I know exactly what you're talking about with the first gear clunking. I notice it especially at drive thru lines or very slow traffic when the car is completely warm and I'm having to go in and out of first frequently. It only happens in first (even when I ease it in as gently as possible) and if happens at completely random times and once it happens, I cannot reproduce it. I cannot feel anything in either the car or the stick, but I can hear a thud/clunking thats louder when the windows are down (such as the drive thru). I have changed the fluid twice w/ redline MTL/MT-90 and I installed a BFI stage 1 dogbone mount, neither helped. The clutch seems perfectly fine, car has 88k on it and it only seems to happen in first while at a complete stop, but again not every time and completely random times.

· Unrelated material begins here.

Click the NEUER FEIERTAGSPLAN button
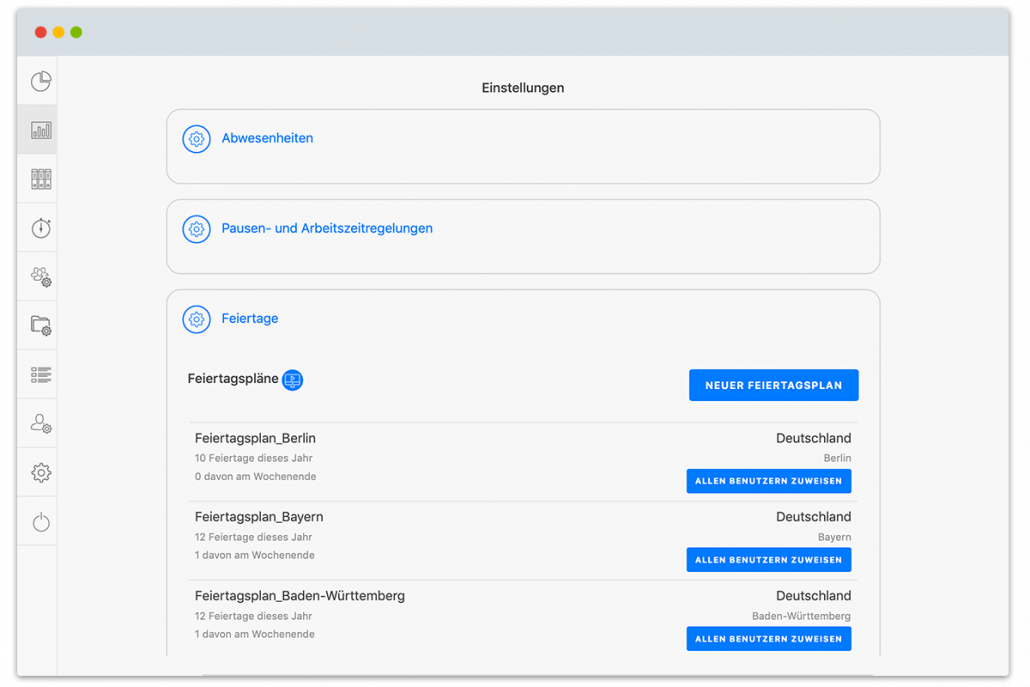 [x=773, y=385]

I'm about to install a DieselGeek Sigma 6/Verdict solid shifter bracket bushings to see if it helps at all. I have not done a shifter cable adjustment yet, but the sigma 6 install will take care of that. Please let me know if you find anything out and I'll do the same!

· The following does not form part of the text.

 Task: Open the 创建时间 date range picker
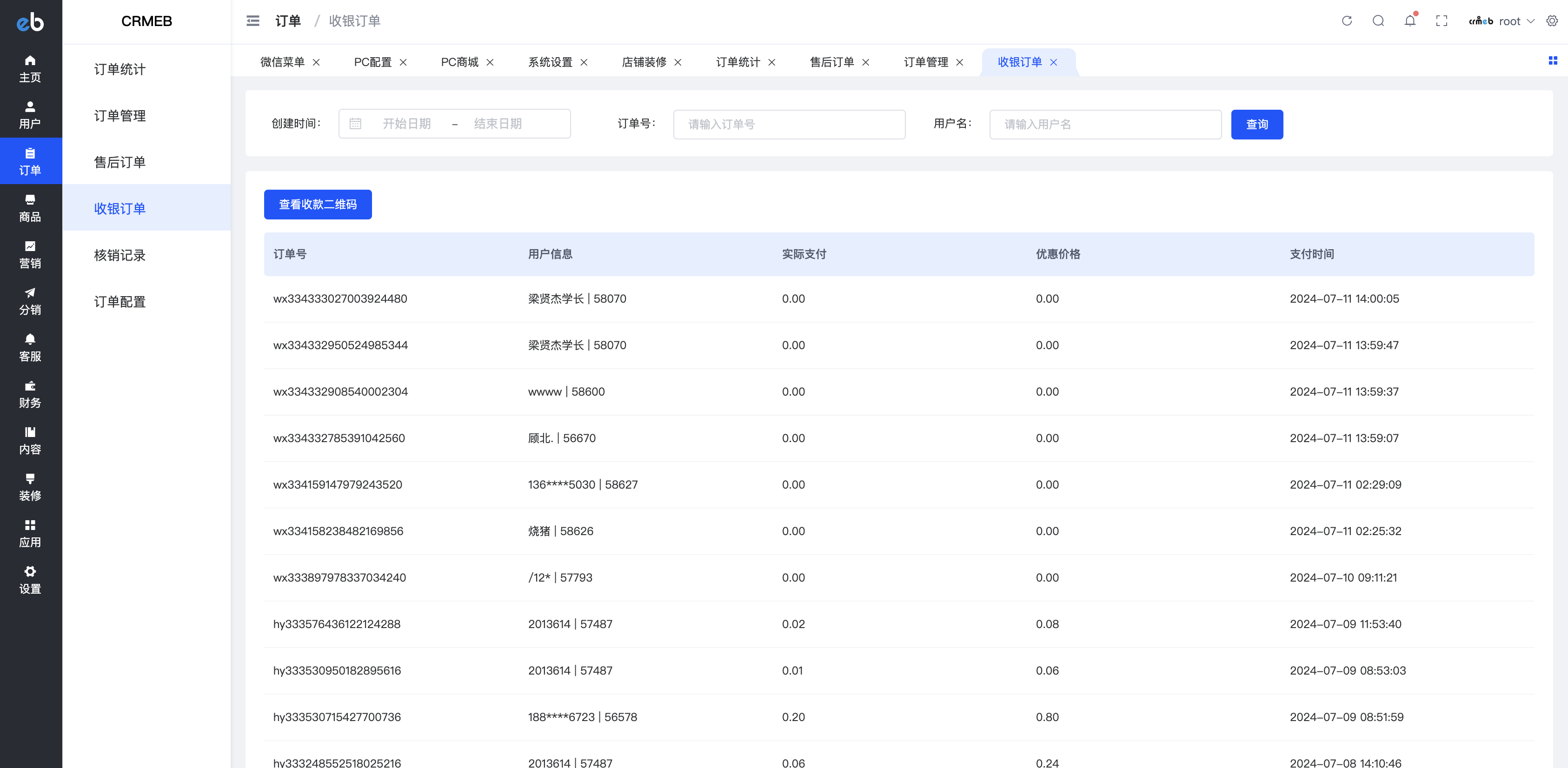point(454,124)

EDIT: I just noticed it happened today in 3rd, when I shifted into 3rd before reverse (old habit from my old Jetta 1.8t days), again I was at a complete stop and it was the first shift since started a warm car. Tomorrow the SS and bushings go in.


----------



## hermes350GT (Oct 18, 2013)

lite1979 said:


> Does the knocking sound come from the back? It's likely your leak detection pump testing the EVAP system if so, and you're hearing the inflating/deflating of your plastic gas tank. If you'd like a second set of eyes and ears to help you diagnose the problem, I'm local to you (Buffalo!). Syracuse area phone number, though: text or call (three one five) 877-7379 - Lite
> 
> I just so happen to be off Sunday and Monday. Sunday's going to be cold as heck, though.
> 
> Also, when was the last time you thawed the car out? Did you happen to get this TT from the dealer on Main Street in University Heights? Not too many yellow ones out there; even fewer in Buffalo. Also, are you on dubsinthebuff.com?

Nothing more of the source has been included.